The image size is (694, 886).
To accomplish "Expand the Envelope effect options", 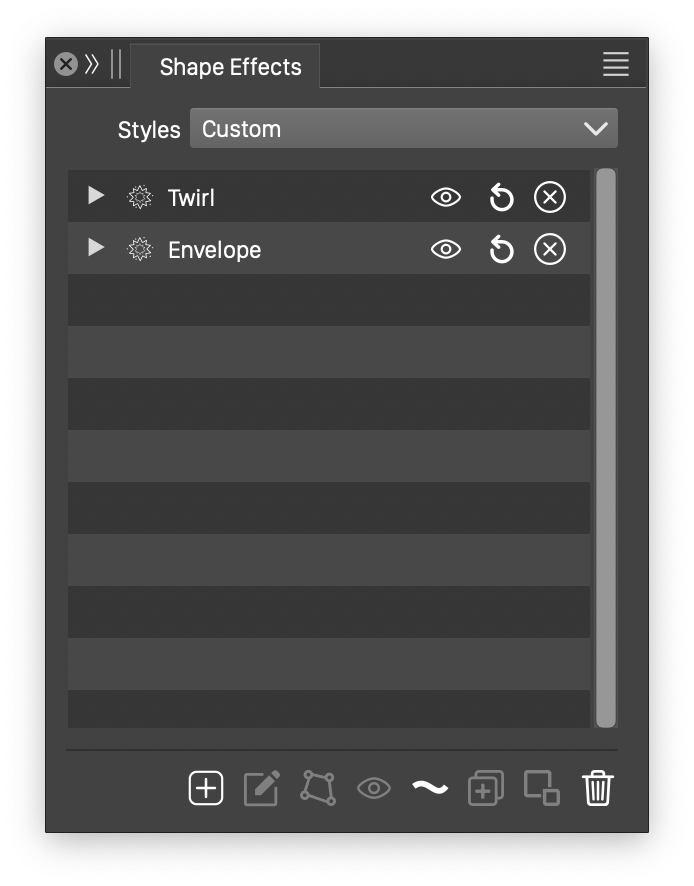I will tap(96, 248).
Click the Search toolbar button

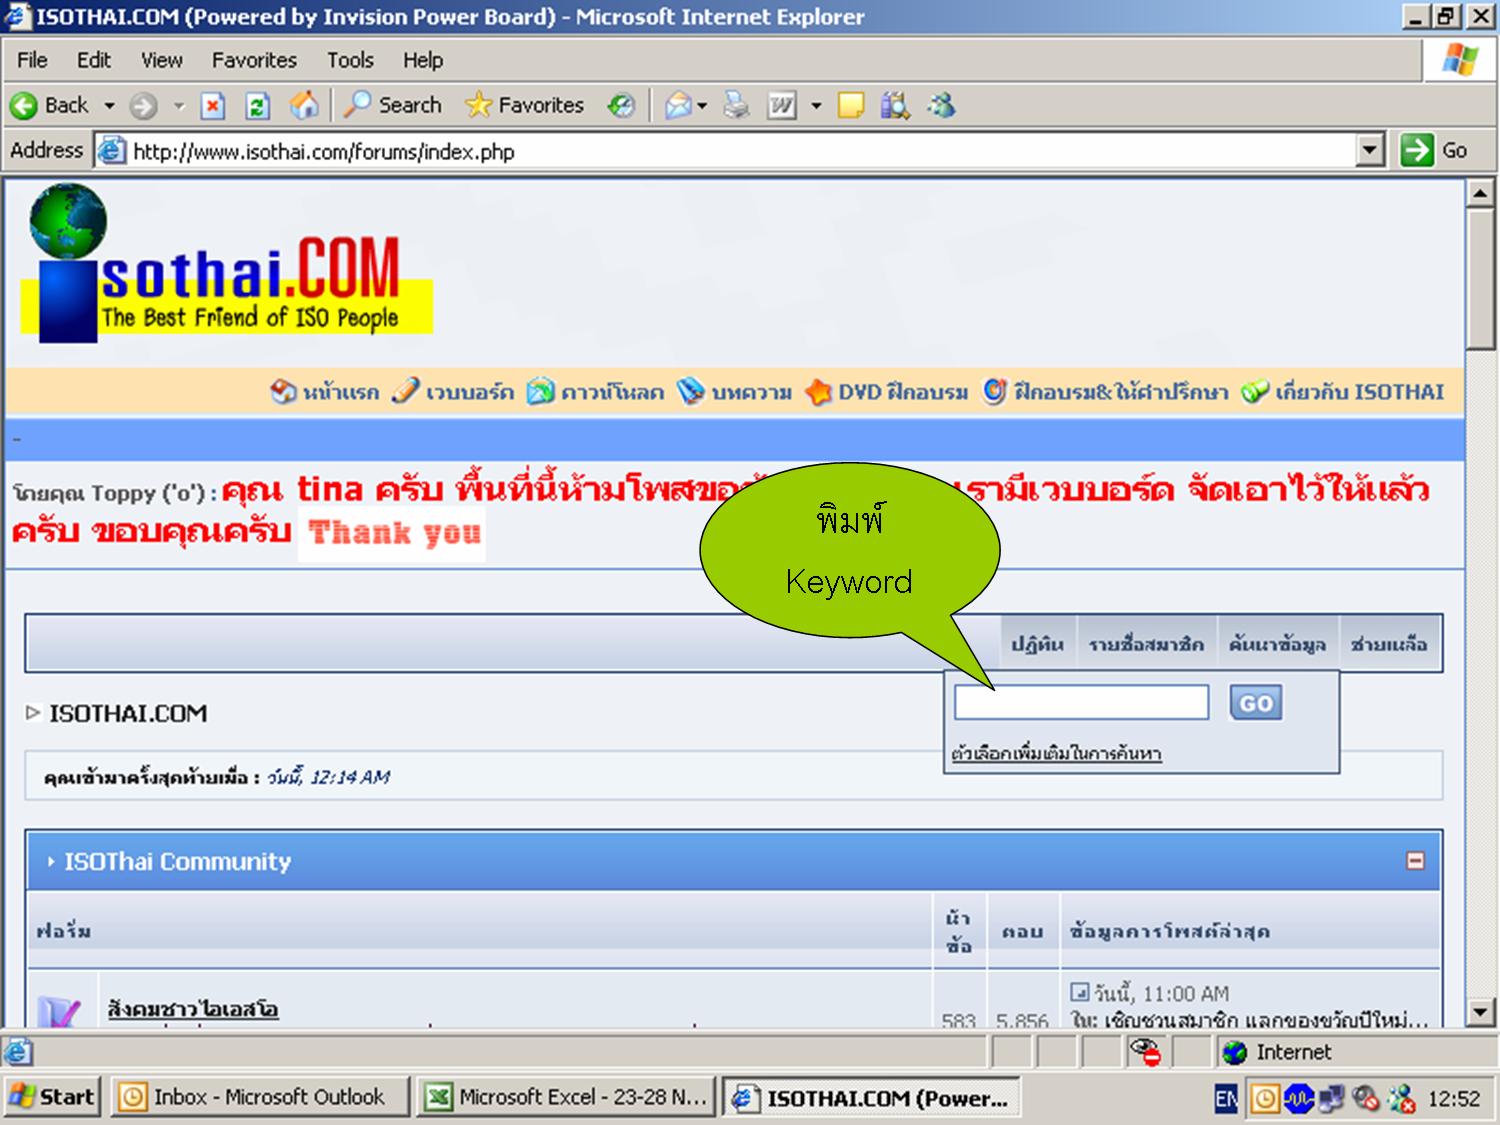pos(393,105)
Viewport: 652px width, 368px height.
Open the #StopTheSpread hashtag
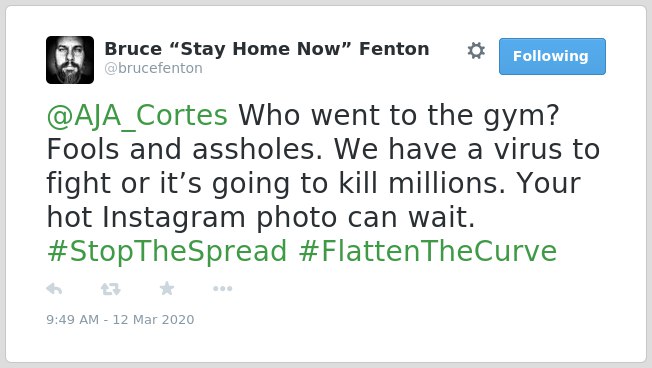167,251
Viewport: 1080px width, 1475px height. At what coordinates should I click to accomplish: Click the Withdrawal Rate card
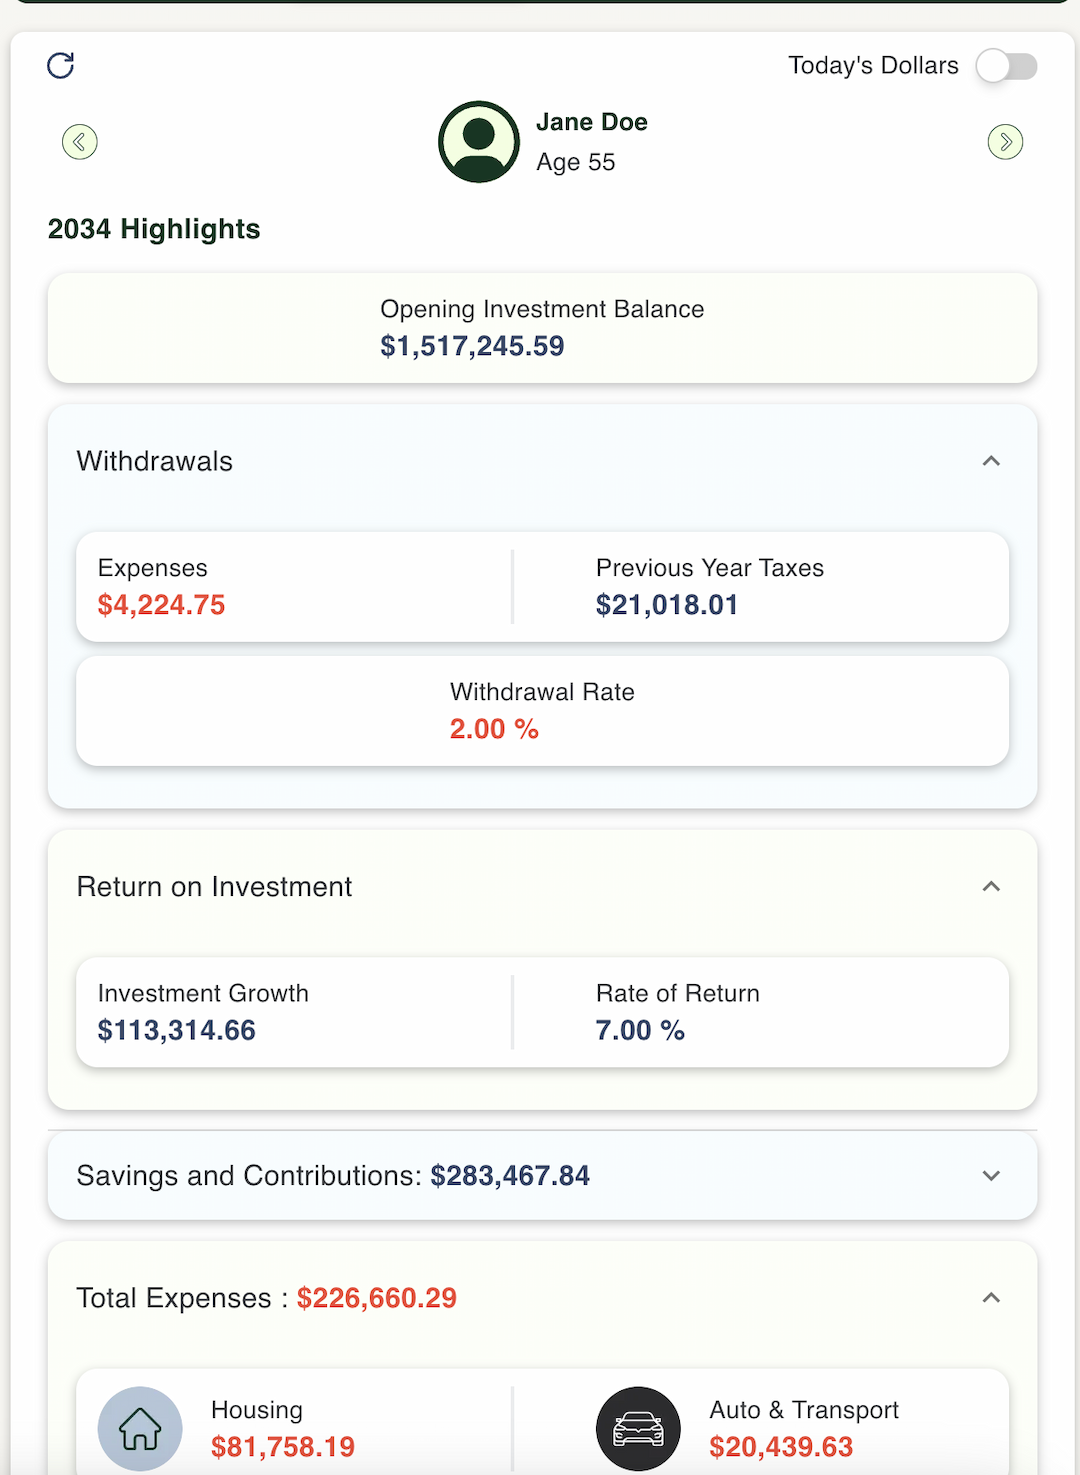coord(542,711)
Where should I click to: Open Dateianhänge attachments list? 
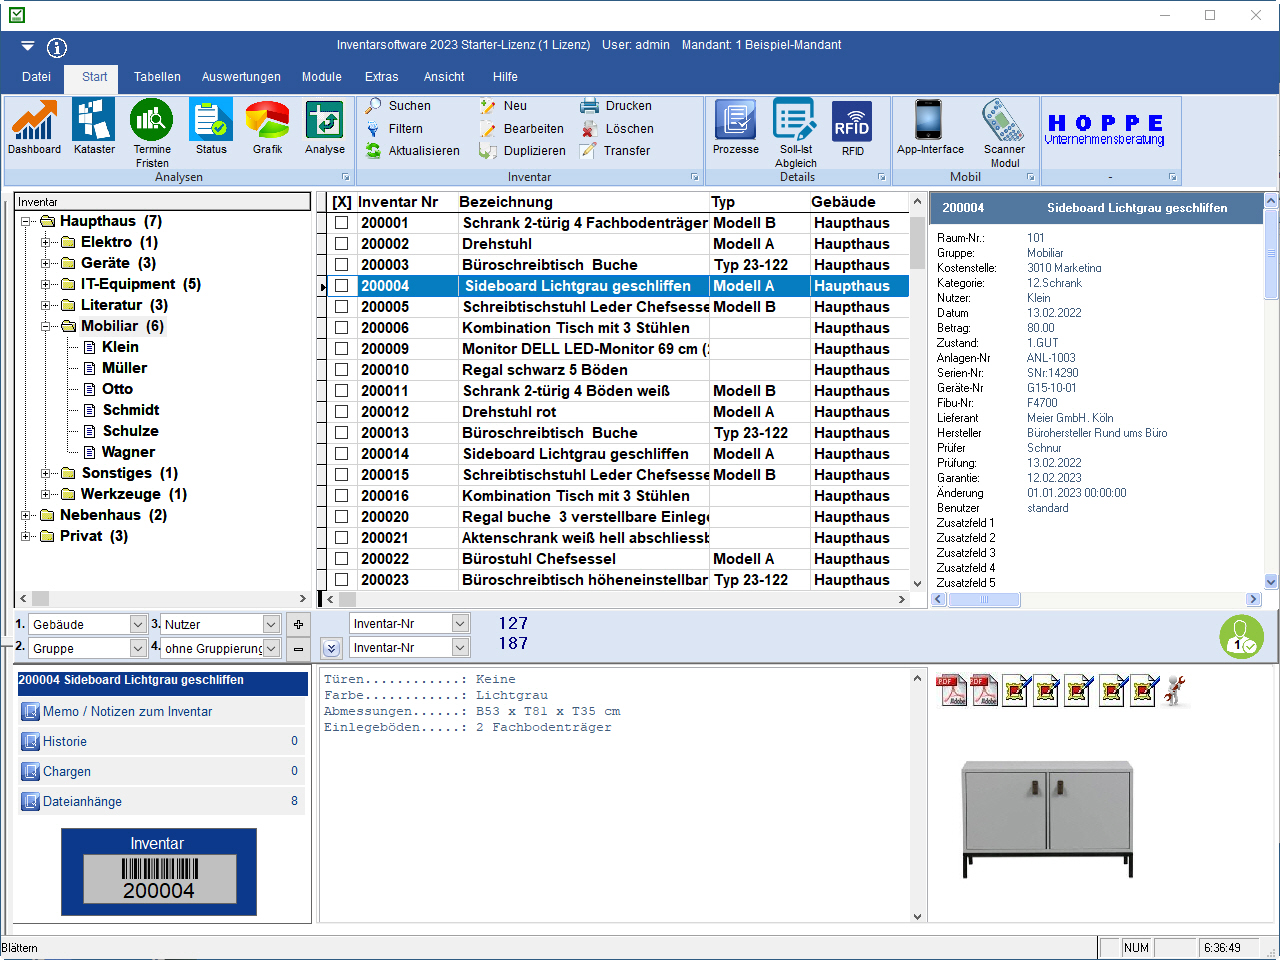(82, 802)

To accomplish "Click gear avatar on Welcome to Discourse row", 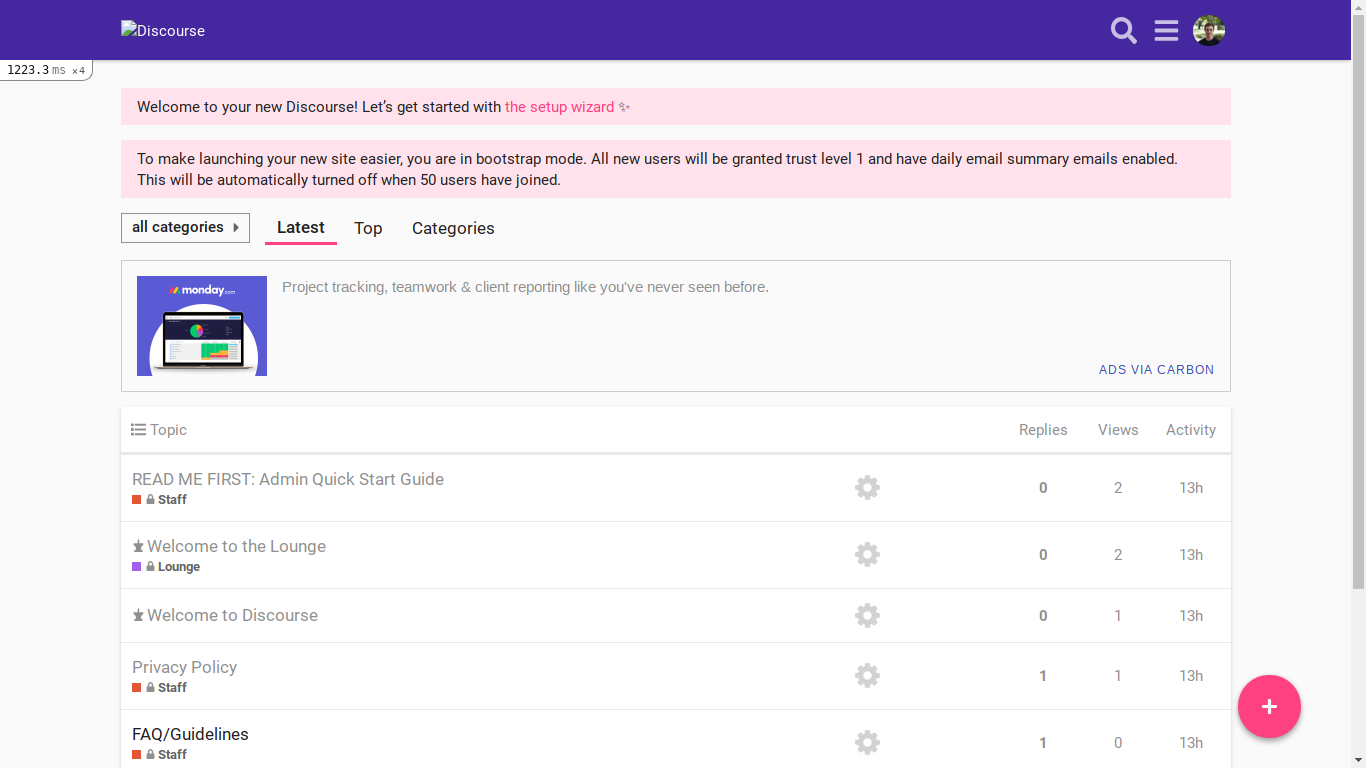I will coord(867,616).
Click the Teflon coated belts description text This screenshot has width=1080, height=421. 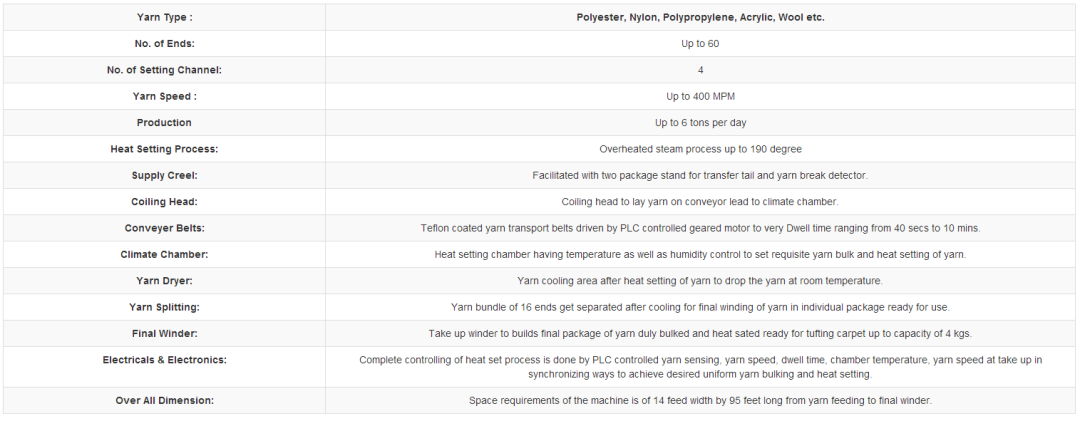pyautogui.click(x=700, y=228)

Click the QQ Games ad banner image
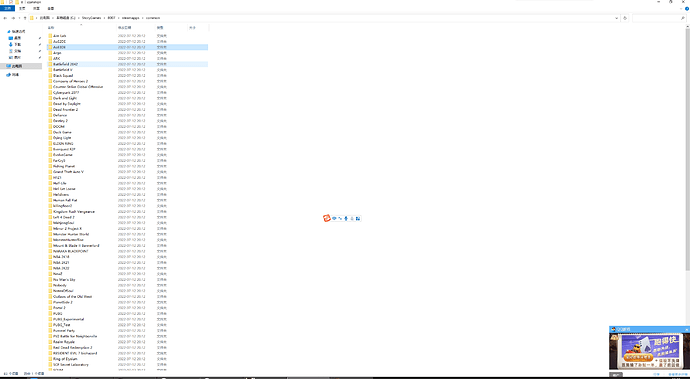coord(649,351)
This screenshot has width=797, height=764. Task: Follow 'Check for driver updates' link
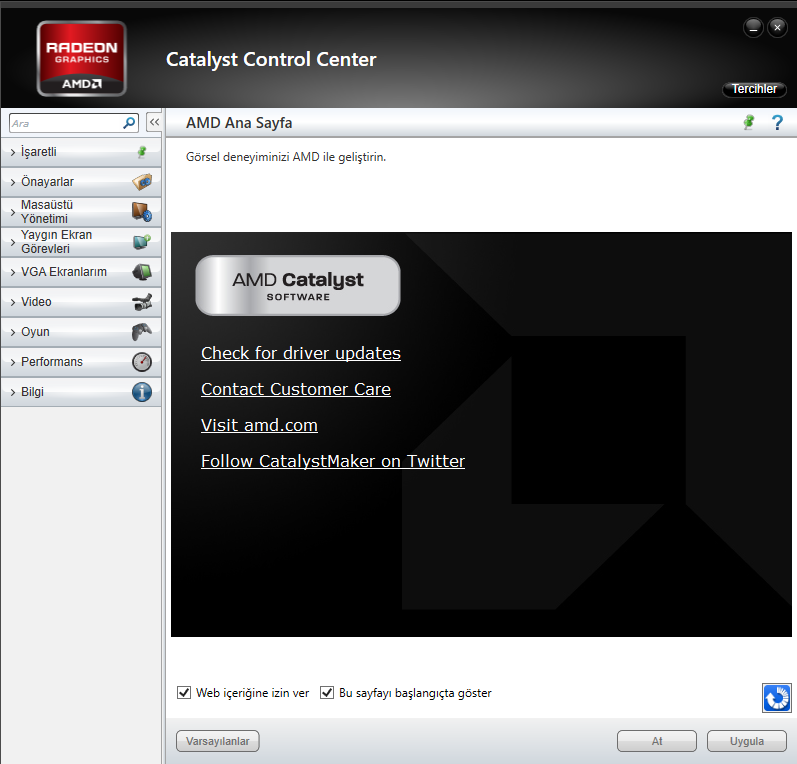click(301, 353)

__WHAT TO PRODUCE__: Reproduce word for word the lines from the line with "This screenshot has width=797, height=764." to the end of the entries above, both included, but leave the pictures out.

__EXERCISE SOLUTION__:
This screenshot has width=797, height=764. Task: Follow 'Check for driver updates' link
click(301, 353)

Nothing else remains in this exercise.